The thing that struck me about Starship Troopers was the failure rate Juan sees among his comrades that start training with him. I got the impression that everyone who washes out of training loses their chance at full citizenship, which means his society has an underclass many times the size of its regular armed forces which is permanently disenfranchised and in possession of some combat training. I expect that one guy who had big ideas about how society should be changed comes back a few years later as one of the leaders of the inevitable revolution.
IIRC, the way Heinlein addressed that in the novel was not internally consistent; Rico ends up in Mobile Infantry because he's supposedly unqualified for anything else, but elsewhere he comments that if e.g. a blind person tried to sign up for service a niche would be found for them. I don't know how much of the inconsistency is Rico being an unreliable narrator vs.
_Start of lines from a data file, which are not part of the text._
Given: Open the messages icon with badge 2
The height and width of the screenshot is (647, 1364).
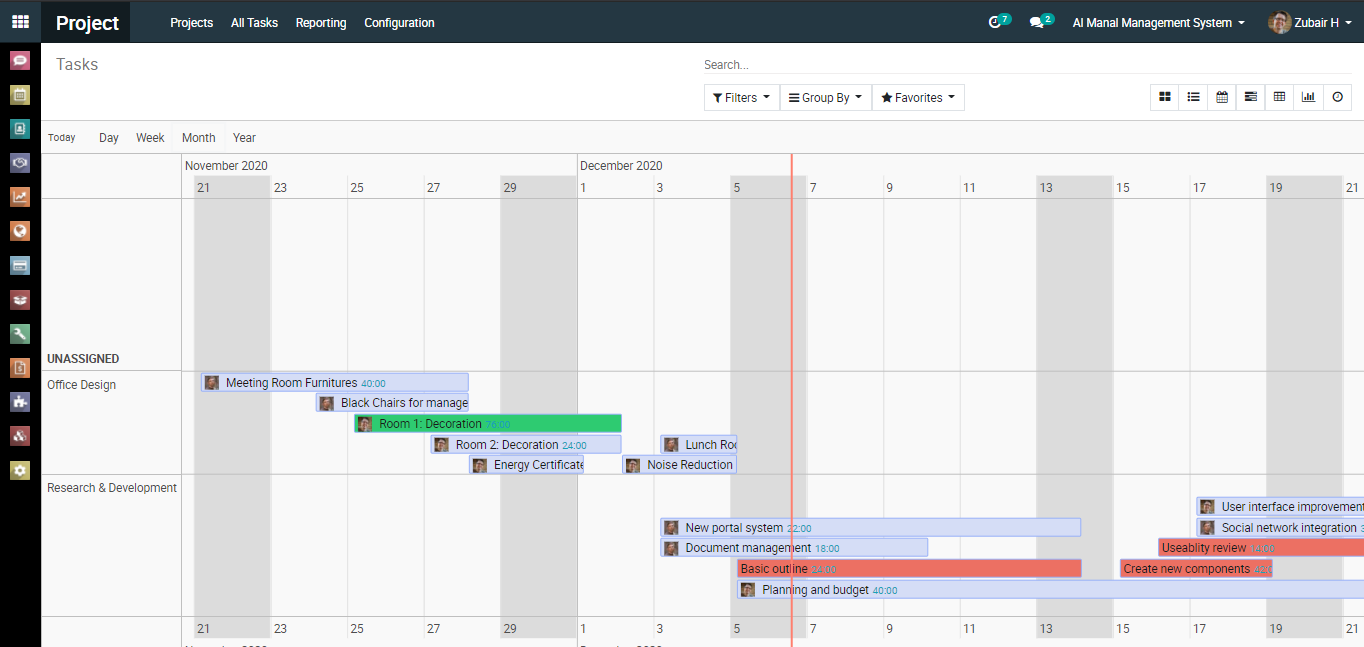Looking at the screenshot, I should tap(1038, 21).
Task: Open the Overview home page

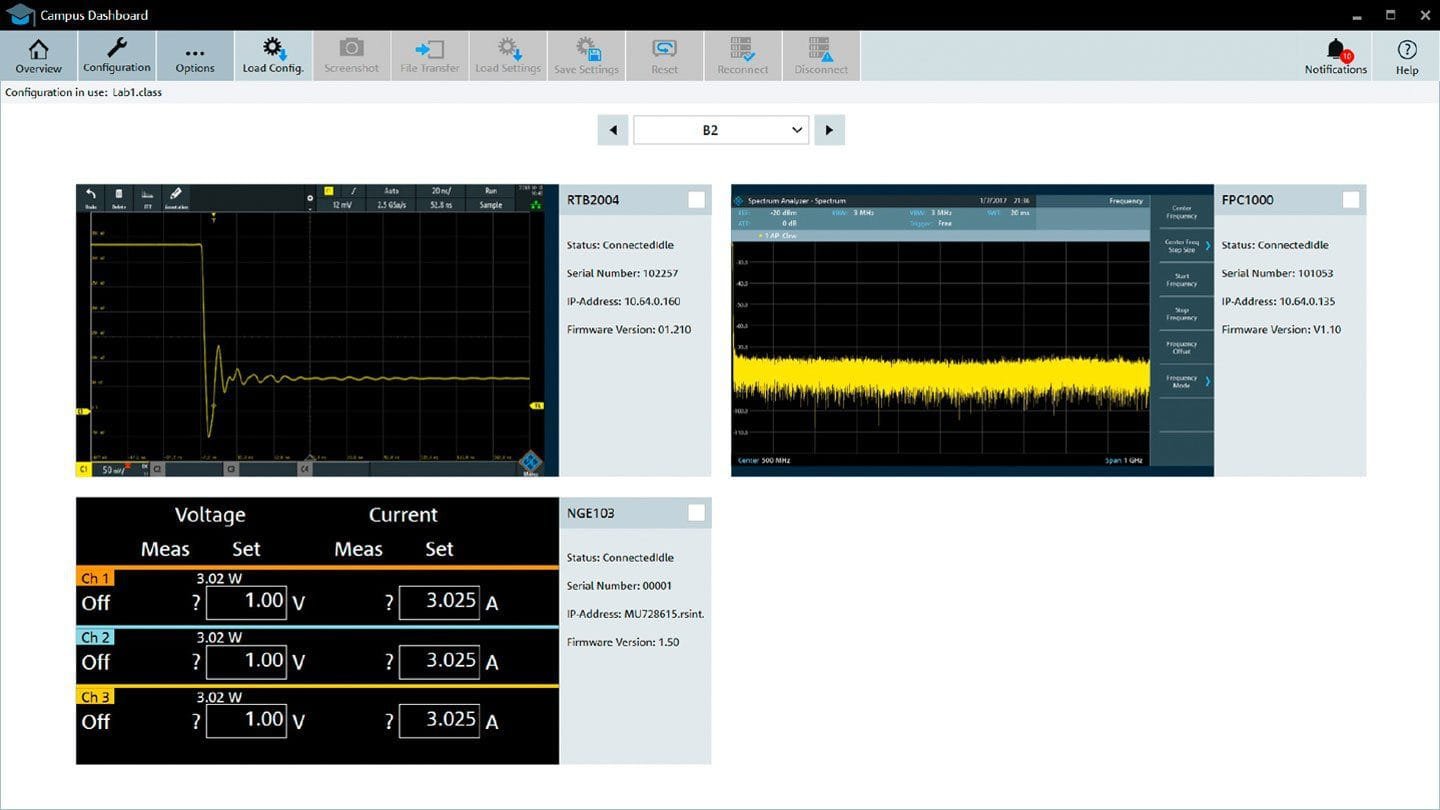Action: click(38, 56)
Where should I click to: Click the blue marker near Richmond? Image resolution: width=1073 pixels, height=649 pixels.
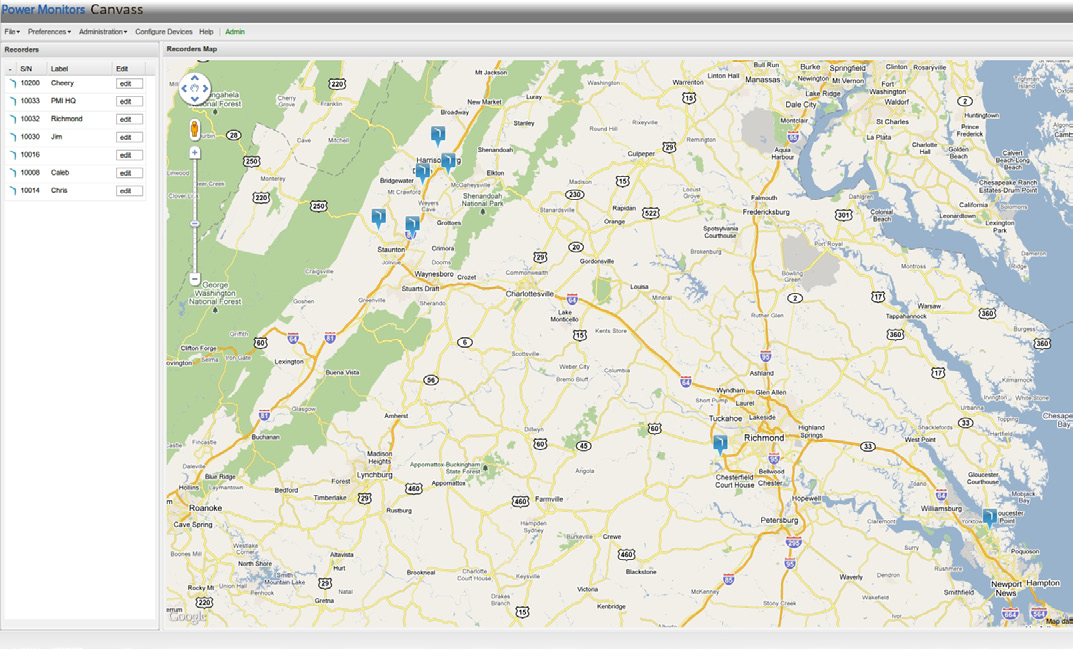pos(719,440)
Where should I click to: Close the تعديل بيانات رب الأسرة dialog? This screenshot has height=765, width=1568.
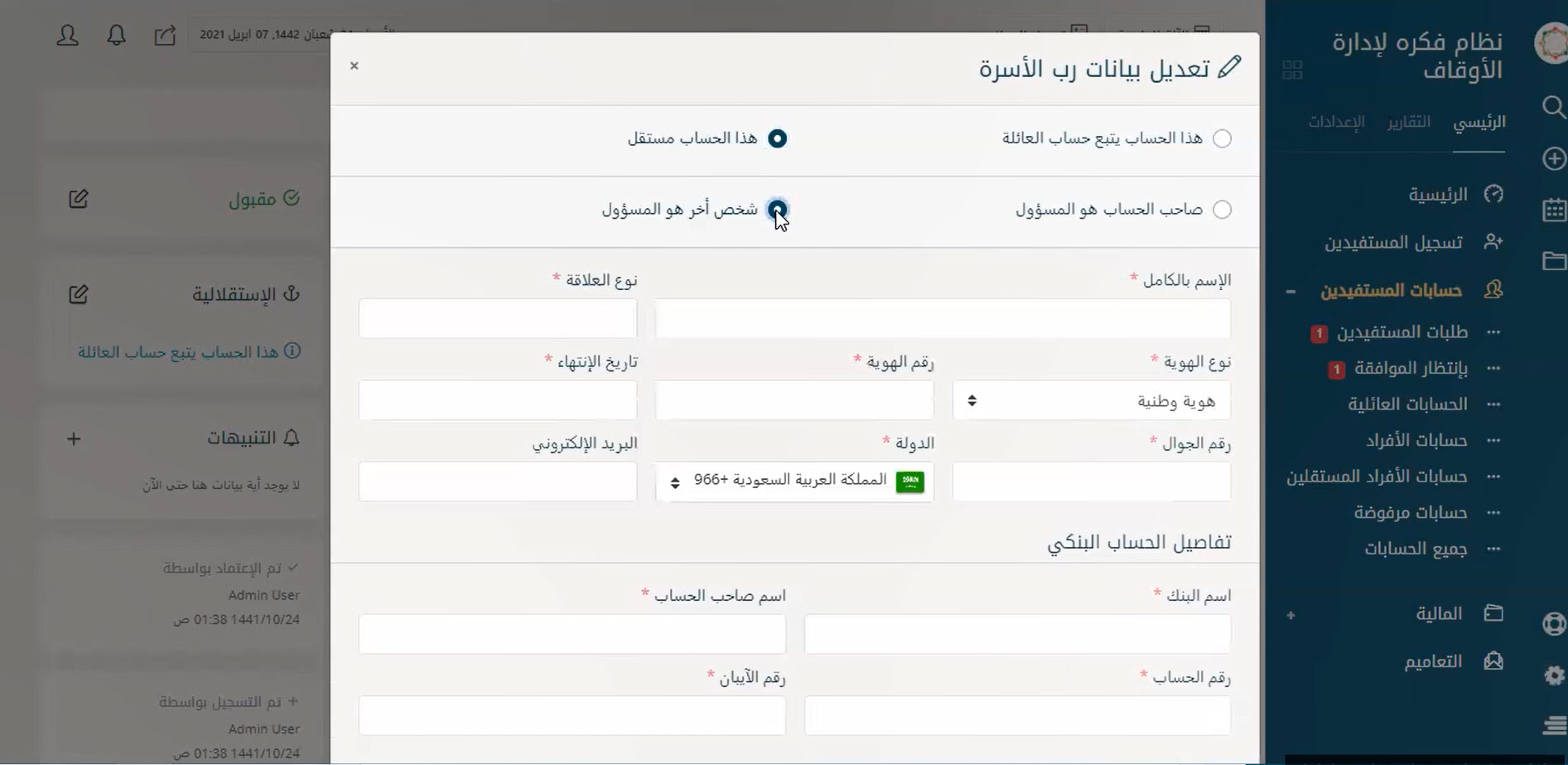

Starship Troopers having been oddly edited, or Heinlein losing track. "Any sufficiently unreliable narrator is indistinguishable from a poor author," or something like that.
YRC: the book goes back and forth whether busywork will be consed up for someone incapable of doing anything useful, or duty has to be potentially lethal to get you out of helot status.
I remember this being an essentially perpetual running argument on Usenet, and part of it was because Heinlein also said stuff about his worldbuilding later that perpetuated the inconsistencies and wasn't necessarily consistent with the text.
If I recall correctly, most of the navy was run by women. Women were considered to be better at mathematics and physically better suited to handle zero g and high g maneuvers. Most, if not all, starship captains were women.
Although, now that you mention it, anyone with more overreaching authority was male.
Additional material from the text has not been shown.